About Dynamic Pipelines

Unlike the pipelines created internally by many companies, Datastreamer allows you to create truly Dynamic Pipelines. A pipeline within Datastreamer is a Dynamic Pipeline as each component you use within the pipeline is interchangeable, self-sustaining, and configurable.

Every second, over 100,000 enrichment are done to over 50,000 documents in realtime through a customers’ Dynamic Pipeline.

Beneifts of Dynamic Pipelines

Dynamic Pipelines means that you can:

  • Build pipelines with multiple parts and complex routing in minutes. (So you can focus on your product, not your plumbing).
  • Add new enrichments or data sources without any integration effort. (So you can ship faster).
  • Full transparency and insight into the data pipelines operations. (So you can sleep better).
  • Avoid any data leakage or unnecessary data noise with unlimited pipelines, not jamming everything into one technical solution (So you can look 4-5 years ahead).

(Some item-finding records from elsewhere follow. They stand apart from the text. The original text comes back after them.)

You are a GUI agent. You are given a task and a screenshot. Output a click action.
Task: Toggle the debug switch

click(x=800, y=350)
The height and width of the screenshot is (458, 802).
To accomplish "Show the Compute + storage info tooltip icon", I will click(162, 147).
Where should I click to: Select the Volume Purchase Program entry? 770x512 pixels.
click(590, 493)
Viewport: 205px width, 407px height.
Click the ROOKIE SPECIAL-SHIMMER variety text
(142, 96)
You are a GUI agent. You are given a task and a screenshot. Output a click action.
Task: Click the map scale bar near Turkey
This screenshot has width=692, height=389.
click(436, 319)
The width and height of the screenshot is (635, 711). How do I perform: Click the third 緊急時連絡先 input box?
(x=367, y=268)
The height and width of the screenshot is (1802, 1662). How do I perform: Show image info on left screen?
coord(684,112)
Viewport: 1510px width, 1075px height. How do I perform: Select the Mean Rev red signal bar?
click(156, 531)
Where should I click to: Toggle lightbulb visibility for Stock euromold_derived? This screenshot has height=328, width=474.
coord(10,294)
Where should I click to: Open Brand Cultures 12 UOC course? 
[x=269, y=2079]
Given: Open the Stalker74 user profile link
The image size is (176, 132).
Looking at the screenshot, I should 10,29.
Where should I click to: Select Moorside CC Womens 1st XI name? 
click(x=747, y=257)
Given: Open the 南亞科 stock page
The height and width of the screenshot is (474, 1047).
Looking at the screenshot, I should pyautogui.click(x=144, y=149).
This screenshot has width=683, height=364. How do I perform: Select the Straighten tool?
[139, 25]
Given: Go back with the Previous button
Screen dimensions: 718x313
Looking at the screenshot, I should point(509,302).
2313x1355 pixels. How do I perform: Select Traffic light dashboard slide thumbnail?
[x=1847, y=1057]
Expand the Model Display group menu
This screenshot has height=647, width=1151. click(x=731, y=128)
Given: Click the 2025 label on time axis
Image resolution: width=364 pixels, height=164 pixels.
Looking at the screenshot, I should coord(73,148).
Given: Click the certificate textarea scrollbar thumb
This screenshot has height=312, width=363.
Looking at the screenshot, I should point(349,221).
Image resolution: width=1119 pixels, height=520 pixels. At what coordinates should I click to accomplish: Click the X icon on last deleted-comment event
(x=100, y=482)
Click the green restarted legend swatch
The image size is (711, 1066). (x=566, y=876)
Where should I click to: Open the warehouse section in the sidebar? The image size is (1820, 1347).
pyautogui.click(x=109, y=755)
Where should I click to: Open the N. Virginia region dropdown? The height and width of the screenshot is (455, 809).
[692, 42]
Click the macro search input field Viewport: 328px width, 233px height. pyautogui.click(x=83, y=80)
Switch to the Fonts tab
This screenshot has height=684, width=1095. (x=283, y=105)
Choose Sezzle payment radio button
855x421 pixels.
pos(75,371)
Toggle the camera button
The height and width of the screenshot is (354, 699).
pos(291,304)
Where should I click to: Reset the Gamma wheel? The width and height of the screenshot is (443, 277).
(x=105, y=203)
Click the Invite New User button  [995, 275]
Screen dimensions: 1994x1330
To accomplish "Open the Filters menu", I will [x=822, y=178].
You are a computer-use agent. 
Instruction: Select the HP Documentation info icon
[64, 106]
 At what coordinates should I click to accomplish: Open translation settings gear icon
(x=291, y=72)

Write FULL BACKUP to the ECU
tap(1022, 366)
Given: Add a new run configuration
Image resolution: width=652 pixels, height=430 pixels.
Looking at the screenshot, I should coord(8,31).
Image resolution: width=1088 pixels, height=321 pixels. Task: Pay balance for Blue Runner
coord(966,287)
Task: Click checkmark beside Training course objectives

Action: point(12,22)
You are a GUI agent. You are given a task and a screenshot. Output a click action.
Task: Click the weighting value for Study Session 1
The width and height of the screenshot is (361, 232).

Anatomy of a Dynamic Pipeline

Each pipeline has 4 primary parts. These are support by the underlying platform, and comprehensive routing capabilities.

“Ingestion” or “Ingress”

This first part is how data gets into the pipeline. Datastreamer pipelines are able to connect to existing sources you work with (existing providers, internal stores of data, etc.). In addition to existing sources, the Datastreamer partner catalog is a great way to discover new data sources.

“Unify”

After data has been ingested, it can be in any format, structure, or size. Unify is a combination of capabilities that work to understand the existing state of the data and convert it to where it is required to be. (For example: a PDF may require OCR or table extractions, social content may require transforming, raw html may require boilerplate removal, etc.). Unify works to break the content to a JSON format, and matching the schema that you define. A special trick of Unify is its’ AI components. These AI elements can construct and fill missing metadata.

“Enrichments”

With many enrichments pre-integrated into Datastreamer’s pipelines, you can perform realtime preprocessing of the data. These enrichments can include NLP, AI, or even data cleanup processes. These enrichments can range from general sentiment detection, to translation, ChatGPT prompt execution, PII redaction, and more. Our platform catalog has a whole set of options.

“Egress”

Data has been tranformed, understood, and enriched; it now is ready for leaving the pipelines. Many options are present from direct database connections, Datastreamer’s own storage offering, or even into another pipeline for further processing and routing.

Data Routing:

In addition to the 4 main parts above, Datastreamer pipelines have the ability to add complex routing to send data down different paths (and even different pipelines) based on a number of capabilities. These can routing based on the document metadata, document properties, lucene queries looking within the document itself, and more. This routing can take place between any component.